25.2.07

Fat = Pain

I believe that there are possibly many fat and happy people out there. I just know I was never one of them. My experiences with food have led me to believe that for every 50 pounds of excess weight most people carry, they have that much emotional pain that they are carrying around inside them. Or, on them, as it were. Some day we may have such sophisticated imaging equipment that we will be able to see the pain inside that inch of fat, and say, "oh, look, there on the left lateral abdomen, there is that incident from 1983 when your father slapped you and called you a lazy slut!"

Of course it's more complicated than that, because even when you dig down and see the suspected source of the pain, it doesn't mean you will immediately feel better. I believe then you have to try to counteract all the little distortions in thinking that followed that. Self knowledge then has to be followed by a massive change in mental habits of thinking, and behaviour. It's not enough for me to distract myself with a crossword puzzle when I feel hungry. I need to challenge the black dog of the soul and affirm that all is not lost, and I do not need comfort and oblivion in food.

I could become the fairy queen of the beautiful cupcake, but all the admiration of my fans will not help my pain. It's too hard wired.
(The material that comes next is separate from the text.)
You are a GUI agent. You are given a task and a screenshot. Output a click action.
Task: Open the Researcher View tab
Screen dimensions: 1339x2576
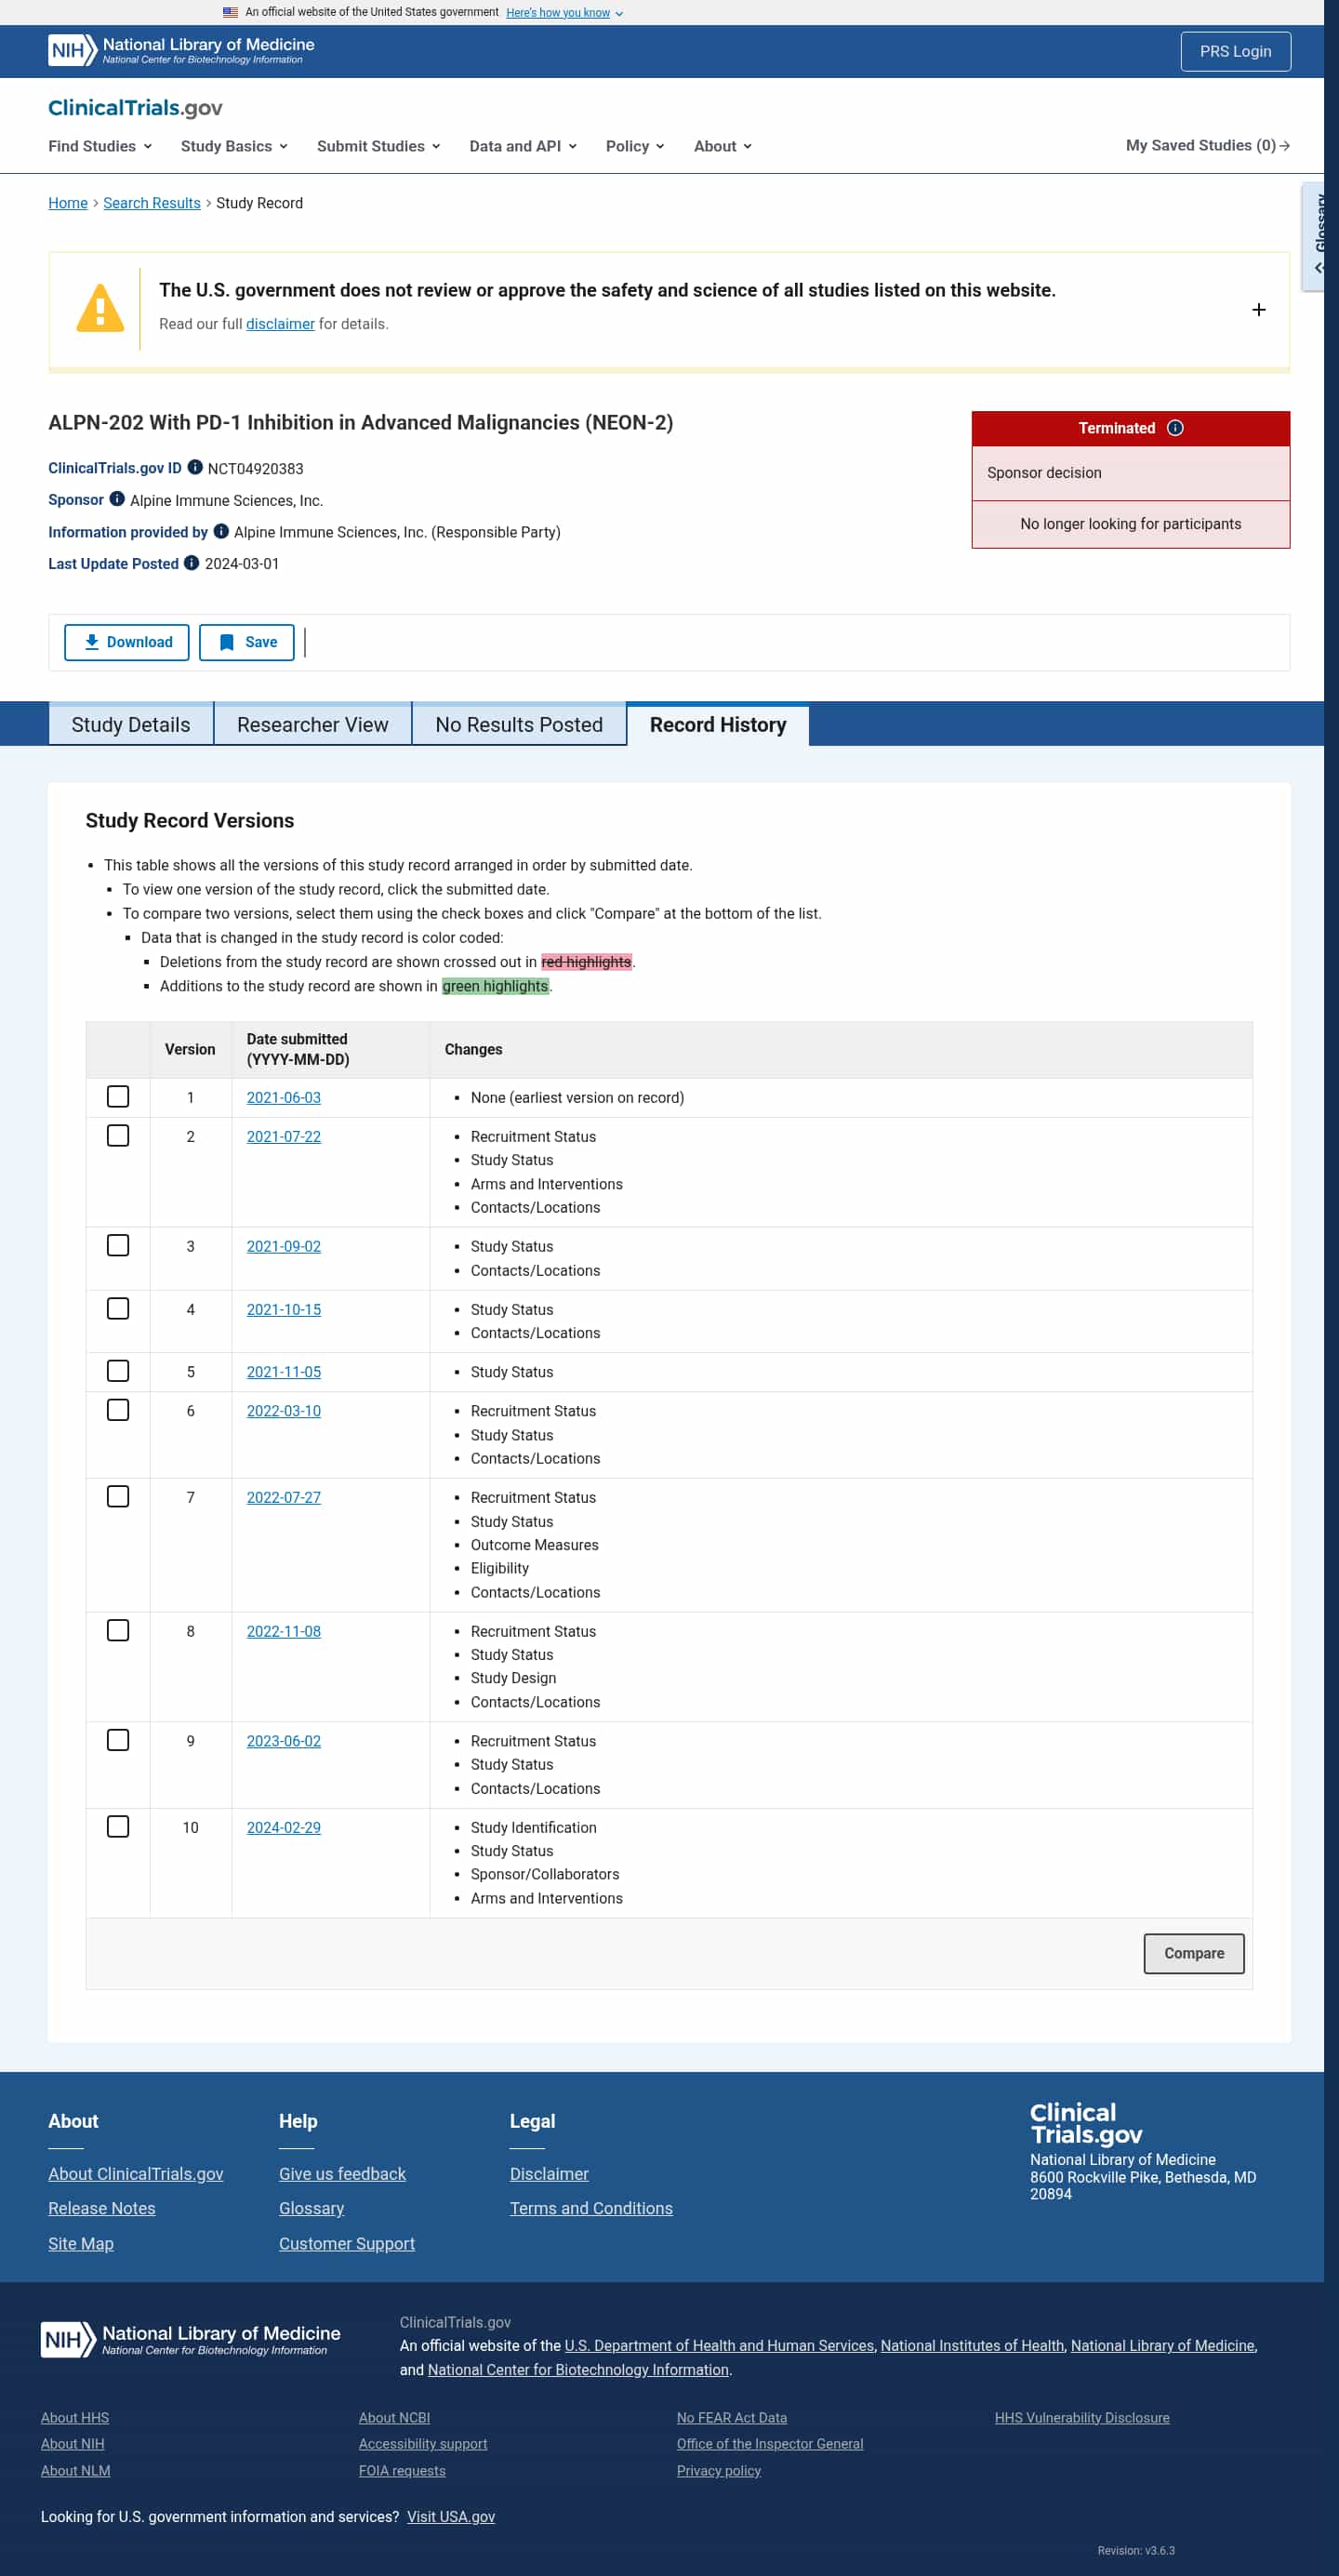[x=313, y=725]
I cannot earn my own self love.

This may seem oblique to many, but if you've suffered from the black rottweiler of the binge, you'll probably understand.

22.2.07

Busy Being Me

Things happen. I sunk into a funk. The toxic thoughts got the best of me. I stopped going to OA meetings because even they seemed toxic to me. I got too deeply enmeshed with some people without even trying, but by being unable to say "no". Tried a new antidepressant which initially REALLY knocked the stuffing out of me. The depression itself didn't get worse, but I slept a LOT. And I had the cold that would never end, so I wasn't able to exercise much, which was the loss of a major mood elevator. But after a month I finally started to feel better.

The most amazing thing then happened: In early January I got back into the studio. Recovery sometimes is so subtle, you don't even notice it's happening, and in this case it was nothing dramatic. A couple of days after New Years', I got Fuzz to help me put up some blinds in the studio and I unpacked a few boxes that had been sitting in the basement. Then it was just a few hours a day, working on a Van Dyck copy I had started years ago when I was studying in New York. Before I knew it, I had spent more time in the studio in January than I had during the whole fall!

Unfortunately, some old habits resurfaced: The toxic thinking, the isolation, and last to come, I had a food issue. Aka, a binge. It happened in the first week of the New Year, and my eating had gotten kind of sloppy over Christmas, you know, the usual, a little bit of this and that, a bite of that and the other thing, more dessert more often, and it got harder and harder to stop with a healthy portion. Then there was one night when I just didn't want to stop eating. So, I didn't. I ate until my stomach felt like I had swallowed a bowling ball.

Luckily, it only lasted one day, and I was back to sane eating again, but I have some emotional work to do.